FA Jonny Copp, Zac Smith, Steve Su
CREATED 
UPDATED 

Description

Alpine climbing can rarely be described as being "fun" in a traditional sense of the word. Maybe Type 2 fun, or retrospective fun if you're of a particular disposition. Catch this route on a nice sunny day and you'll find an exception to the rule.

Dog House can be approached in one of two ways. The first ascent party climbed the route in mid-winter, and the route offers five pitches of continuous and sustained mixed climbing. We climbed the route in late winter, and the south facing route had warmed up enough to offer a little bit of everything: drytooling, steep step kicking and bare-handed alpine rock climbing. Both scenarios will likely leave you grinning from ear to ear.

The route sits between the Saber and the Foil just above Sky Pond. The primary discription below if for the line taken by the first ascent party, while the alternate pitches describe the line we took.

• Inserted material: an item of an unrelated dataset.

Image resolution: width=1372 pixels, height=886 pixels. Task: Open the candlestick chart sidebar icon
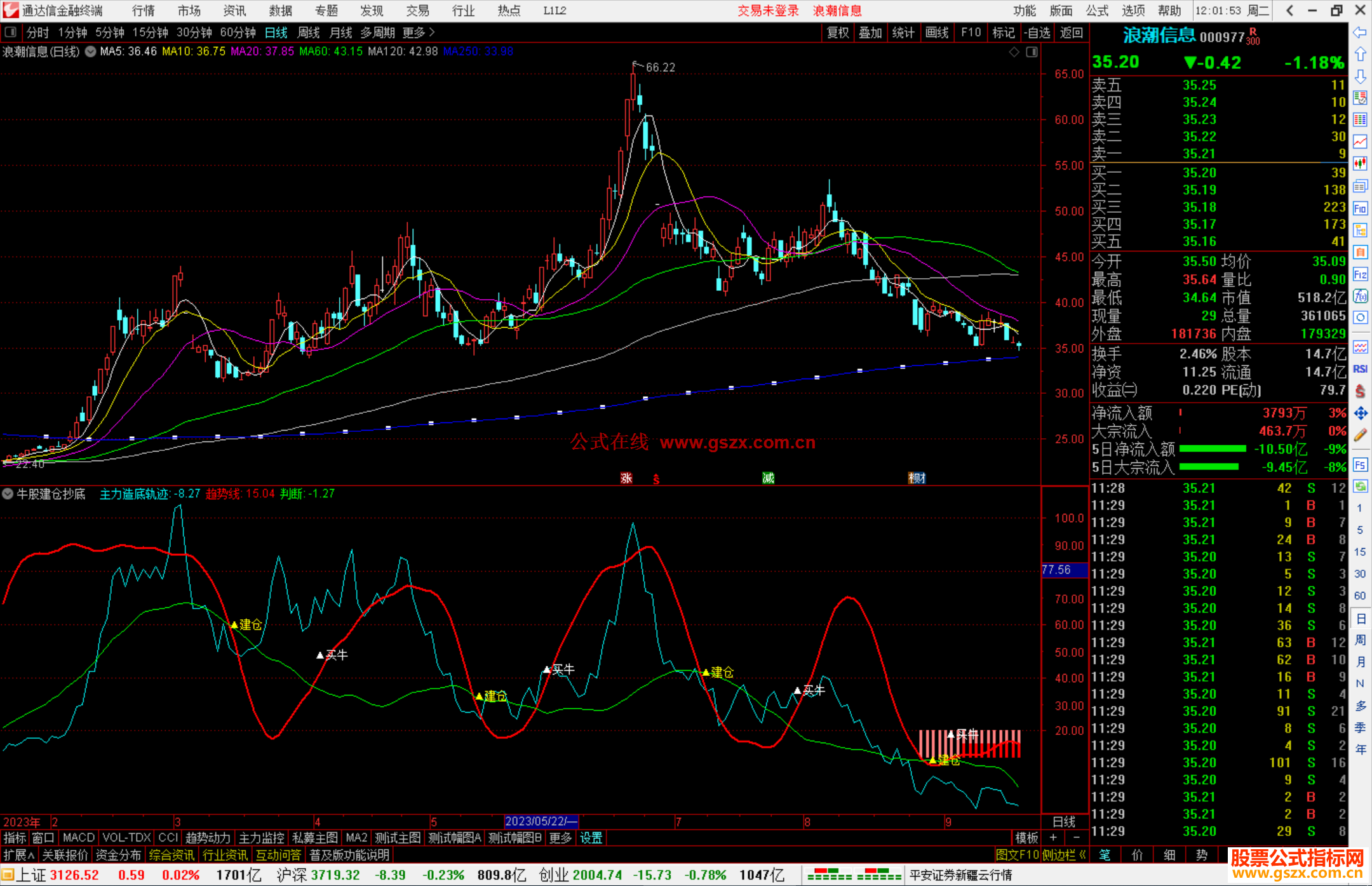pyautogui.click(x=1360, y=163)
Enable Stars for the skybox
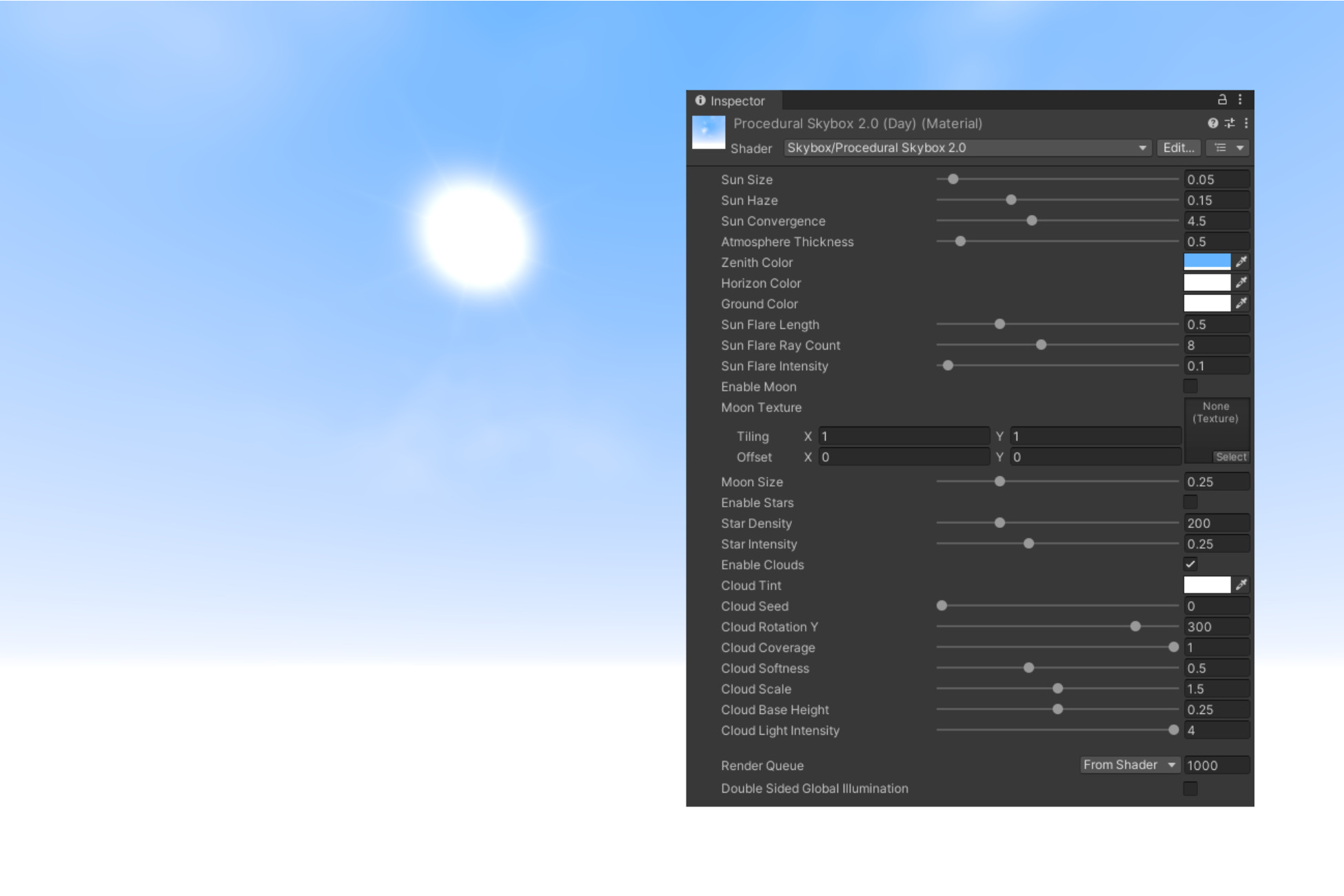1344x896 pixels. click(1190, 502)
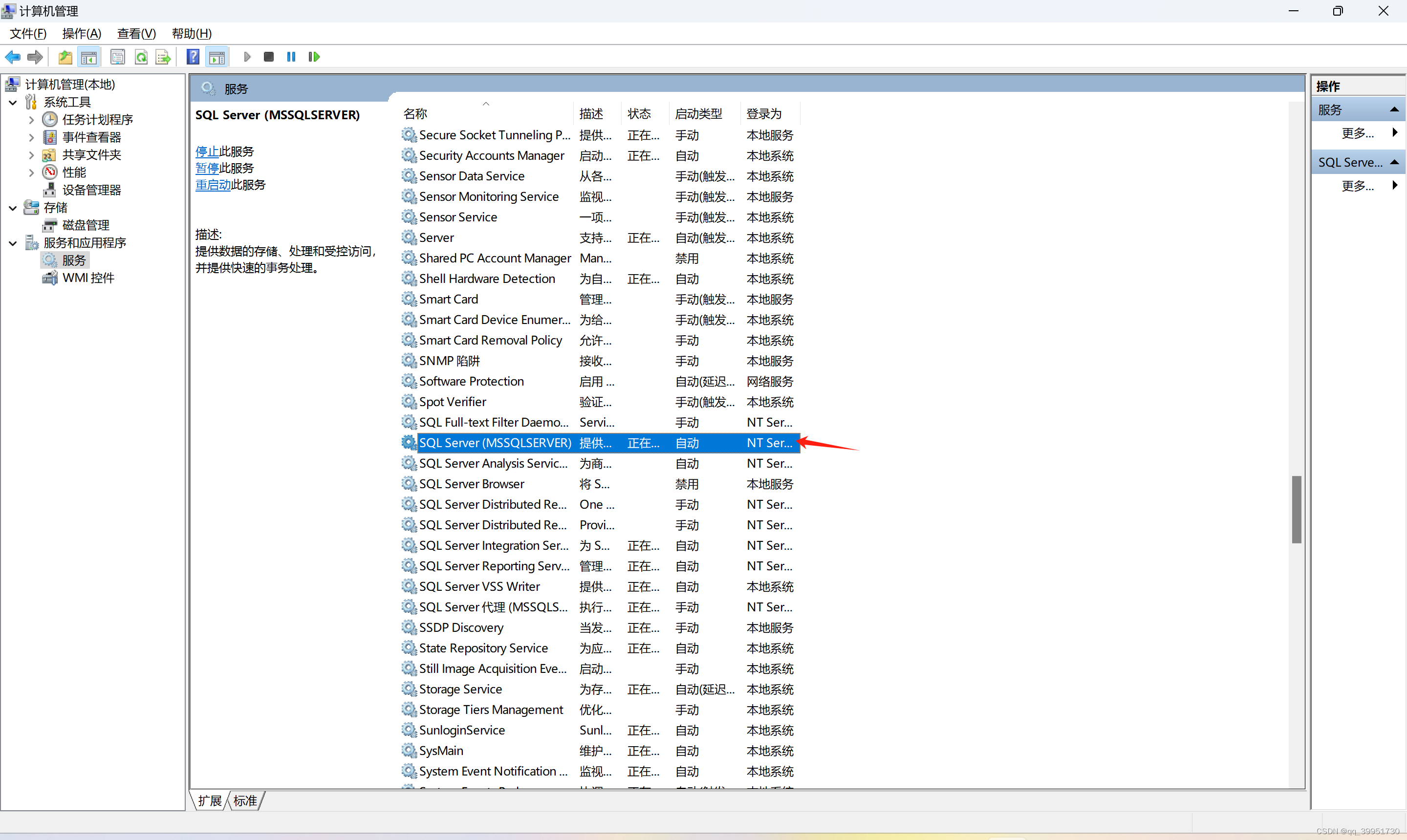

P1. Climb a deep chimney with several wild chockstone cruxes, to a cave below huge VW sized chalk stone (M5+).

P2. Exit the cave on right, and climb easy snow above to the base of a narrow chimney (M4).

P3. Climb the chimney section past a steep bulge and back onto easier snow above (?).

P3A. Alternately, break right above the VW chockstone and climb the rock up to a broad ledge (5.8).

P4. Climb the steep, sustained gully above (M5+).

P5. Take the left branch of the gully to the top of an unnamed spire behind The Foil (?).

P5A. Alternately, cut right again and climb a short chimney section behind a right facing flake, then step out right onto the face and climb excellent rock up to the notch just north of The Foil's summit spire (5.7).

P6A. If you haven't had enough yet, climb the north side of the summit spire of The Foil to one of the coolest summits in RMNP. Start on the right side via a steep hand crack to offwidth section, the cut left to shallow, left-facing corner, then move back right again to a final right-facing dihedral (5.8 A0).

Protection

Stoppers and cams to a #3 Camalot, a #11 hex, and a few pins. A single aider is handy if you plan on climbing to the summit of The Foil in your clunky mountaineering boots.